The wire-mesh traps are easy to grab and toss about, but I tore a tendon in one of my fingers from the constant pull and strain against my knuckles.  I've had regular cortisone shots to loosen it up, but to this day I still can't close my right hand enough to make a fist.  Here's what I did when that happened-- I kept working.

The bait we used was herring.  It was preserved by salt, an age-old way of preserving dead fish.  We would pick up a few hundred pounds of "fresh" bait in the morning, but by mid-day it was far from lively.  The stench was bad, but the liquid of decomposing fish flesh that would pool in the trays the bait was in was worse.  It would splatter on my face, squirt into my eyes, and flick up into my mouth.  Tiny fish bones dripping with this goo would pierce my gloves and inject itself into my fingers and hands.  The result is getting something called bait poisoning, and I had it several times that year.  Here's what you do when your fingers are painfully red, swollen and infected-- you keep working.

The season dragged slowly along, summer shifted into fall, and along with the change of seasons came autumn storms.  I have never been one to get sea-sick, but I was laid pretty damn low when ten foot swells tossed our boat about in the month of November.  What do you do when you're fifteen miles out to sea with a pounding headache, tumbling stomach, rubbery legs and generally feeling sick as a dog?  Need I say?  You keep working.

I do have some fond memories.  I've seen whales, porpoises and schools of tuna dancing in the waves.  I've seen lobsters larger than you could imagine.  I've witnessed all kinds of spectacular weather effects.  And I did take thousands of photos while I was out there.  The ocean is a beautiful, lively being, and I studied it every day from a seat in a classroom that only Mother Nature could provide.  I have tried to show my respect for all of those in the lobstering industry by being as accurate as I can be in my paintings.

Maybe some time in the future I can do paintings of the fabulously wealthy.  Should be fun to research-- after all, I do like to get first hand knowledge before I paint.  And besides, while I'm not positive, I doubt they'll give me bait poisoning.



No Know it all said...

Great post, Kevin.
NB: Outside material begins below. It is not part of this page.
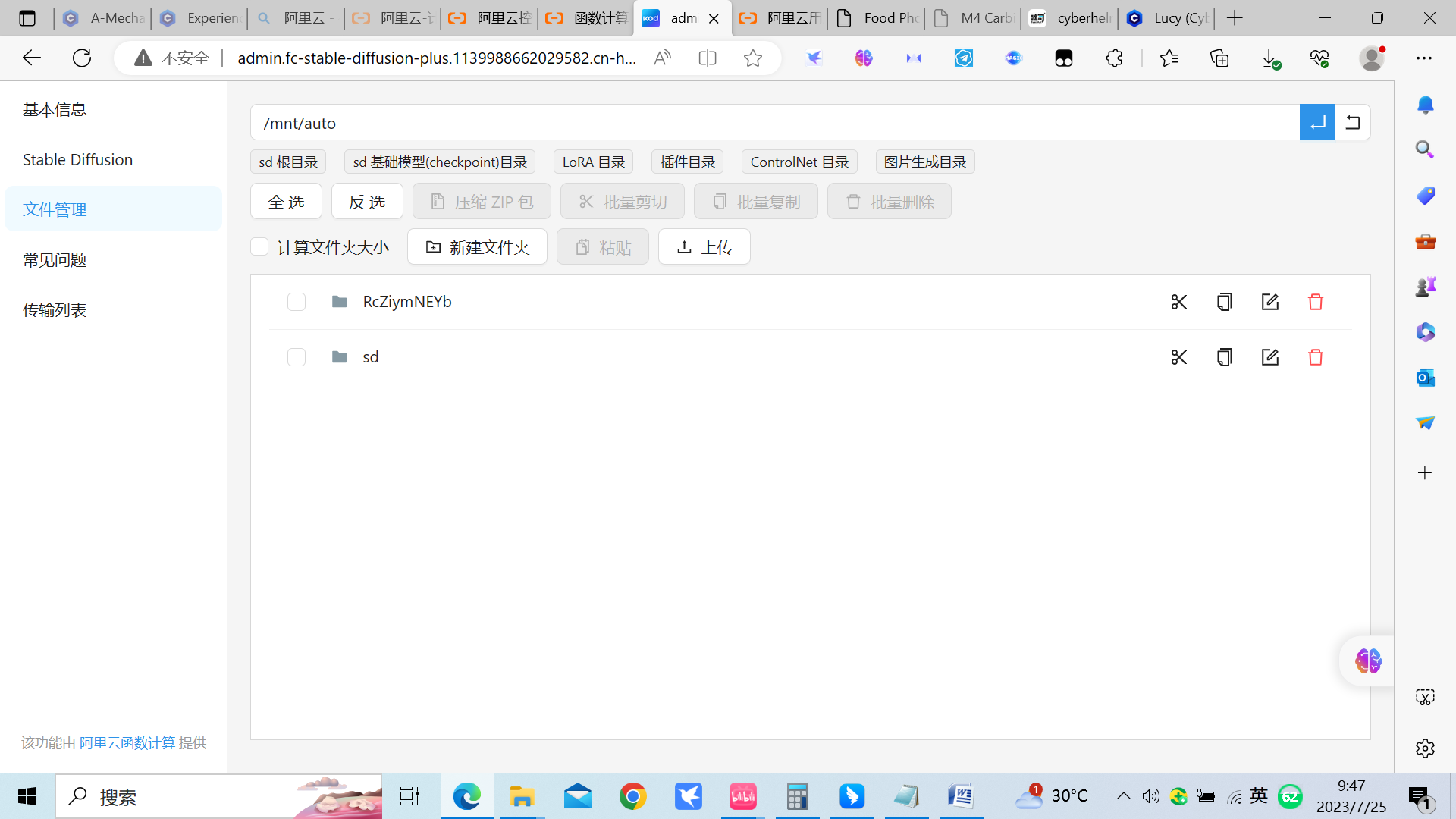Click the 新建文件夹 button
Screen dimensions: 1456x819
(x=477, y=247)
Experience in the field certainly does create better paintings. Your talent for painting water is unsurpassed. However, I shudder to think of the research you might do if you ever start painting nudes...

Susan Roux said...

Oh shucks Kevin, I kept waiting for the ending. Know what you do when you keep failing, painting after painting? You keep working!

Nice post. Nice paintings. Story of life...

SamArtDog said...

This post wonderfully describes all that a lobster roll is made of. A pile of pink lobster meat, a dollop of gratitude and a roll grilled in lots of buddah. Yum!

Daniel said...

I loved this post, Kevin - thanks for taking the time to write up your experiences. This batch of paintings has always felt very lived-in, and now I guess I know why.